Aim of the exercise:
Character for character, give back every line below.

[Collected data entries]
######
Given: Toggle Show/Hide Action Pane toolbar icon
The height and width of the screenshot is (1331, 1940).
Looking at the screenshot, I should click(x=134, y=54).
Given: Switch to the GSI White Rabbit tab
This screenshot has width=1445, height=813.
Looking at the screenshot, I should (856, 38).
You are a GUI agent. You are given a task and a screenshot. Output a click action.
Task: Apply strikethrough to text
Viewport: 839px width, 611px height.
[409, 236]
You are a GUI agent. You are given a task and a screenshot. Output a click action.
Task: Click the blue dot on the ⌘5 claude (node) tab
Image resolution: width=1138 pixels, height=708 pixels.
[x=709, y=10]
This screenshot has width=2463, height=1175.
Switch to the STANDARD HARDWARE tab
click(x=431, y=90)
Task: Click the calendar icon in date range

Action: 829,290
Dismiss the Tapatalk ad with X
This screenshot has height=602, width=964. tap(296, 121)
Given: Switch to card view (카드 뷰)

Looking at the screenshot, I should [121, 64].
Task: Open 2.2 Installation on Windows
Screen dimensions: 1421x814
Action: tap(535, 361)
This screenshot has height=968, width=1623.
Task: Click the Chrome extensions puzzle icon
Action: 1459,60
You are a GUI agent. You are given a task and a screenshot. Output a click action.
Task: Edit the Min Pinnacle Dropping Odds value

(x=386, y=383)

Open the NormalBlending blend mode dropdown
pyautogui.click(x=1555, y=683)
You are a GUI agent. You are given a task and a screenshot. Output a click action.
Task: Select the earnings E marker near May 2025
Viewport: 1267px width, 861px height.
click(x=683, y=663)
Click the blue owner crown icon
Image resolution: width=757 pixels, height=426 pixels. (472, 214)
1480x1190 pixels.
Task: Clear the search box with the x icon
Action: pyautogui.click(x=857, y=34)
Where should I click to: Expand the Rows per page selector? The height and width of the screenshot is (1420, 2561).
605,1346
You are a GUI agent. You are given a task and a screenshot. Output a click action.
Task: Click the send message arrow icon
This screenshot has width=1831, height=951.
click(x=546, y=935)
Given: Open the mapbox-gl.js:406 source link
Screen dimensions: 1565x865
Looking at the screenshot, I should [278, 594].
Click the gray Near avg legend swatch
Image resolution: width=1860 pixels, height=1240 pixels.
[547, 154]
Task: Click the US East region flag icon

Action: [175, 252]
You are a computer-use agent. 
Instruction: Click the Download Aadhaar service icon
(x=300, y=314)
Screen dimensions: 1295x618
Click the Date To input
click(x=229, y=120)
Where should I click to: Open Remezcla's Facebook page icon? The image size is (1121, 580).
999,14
######
Reply:
Given: Toggle Show/Hide Action Pane toolbar icon
The height and width of the screenshot is (1331, 1940).
Looking at the screenshot, I should click(x=134, y=54).
Given: Switch to the GSI White Rabbit tab
This screenshot has width=1445, height=813.
Looking at the screenshot, I should (856, 38).
You are a GUI agent. You are given a task and a screenshot. Output a click action.
Task: Apply strikethrough to text
Viewport: 839px width, 611px height.
[409, 236]
You are a GUI agent. You are given a task and a screenshot. Output a click action.
Task: Click the blue dot on the ⌘5 claude (node) tab
Image resolution: width=1138 pixels, height=708 pixels.
[x=709, y=10]
This screenshot has width=2463, height=1175.
Switch to the STANDARD HARDWARE tab
click(x=431, y=90)
Task: Click the calendar icon in date range

Action: 829,290
Dismiss the Tapatalk ad with X
This screenshot has height=602, width=964. tap(296, 121)
Given: Switch to card view (카드 뷰)

Looking at the screenshot, I should [121, 64].
Task: Open 2.2 Installation on Windows
Screen dimensions: 1421x814
Action: tap(535, 361)
This screenshot has height=968, width=1623.
Task: Click the Chrome extensions puzzle icon
Action: 1459,60
You are a GUI agent. You are given a task and a screenshot. Output a click action.
Task: Edit the Min Pinnacle Dropping Odds value

(x=386, y=383)

Open the NormalBlending blend mode dropdown
pyautogui.click(x=1555, y=683)
You are a GUI agent. You are given a task and a screenshot. Output a click action.
Task: Select the earnings E marker near May 2025
Viewport: 1267px width, 861px height.
click(x=683, y=663)
Click the blue owner crown icon
Image resolution: width=757 pixels, height=426 pixels. (472, 214)
1480x1190 pixels.
Task: Clear the search box with the x icon
Action: pyautogui.click(x=857, y=34)
Where should I click to: Expand the Rows per page selector? The height and width of the screenshot is (1420, 2561).
605,1346
You are a GUI agent. You are given a task and a screenshot. Output a click action.
Task: Click the send message arrow icon
This screenshot has width=1831, height=951.
click(x=546, y=935)
Given: Open the mapbox-gl.js:406 source link
Screen dimensions: 1565x865
Looking at the screenshot, I should [278, 594].
Click the gray Near avg legend swatch
Image resolution: width=1860 pixels, height=1240 pixels.
[547, 154]
Task: Click the US East region flag icon

Action: [175, 252]
You are a computer-use agent. 
Instruction: Click the Download Aadhaar service icon
(x=300, y=314)
Screen dimensions: 1295x618
Click the Date To input
click(x=229, y=120)
Where should I click to: Open Remezcla's Facebook page icon? The image size is (1121, 580).
999,14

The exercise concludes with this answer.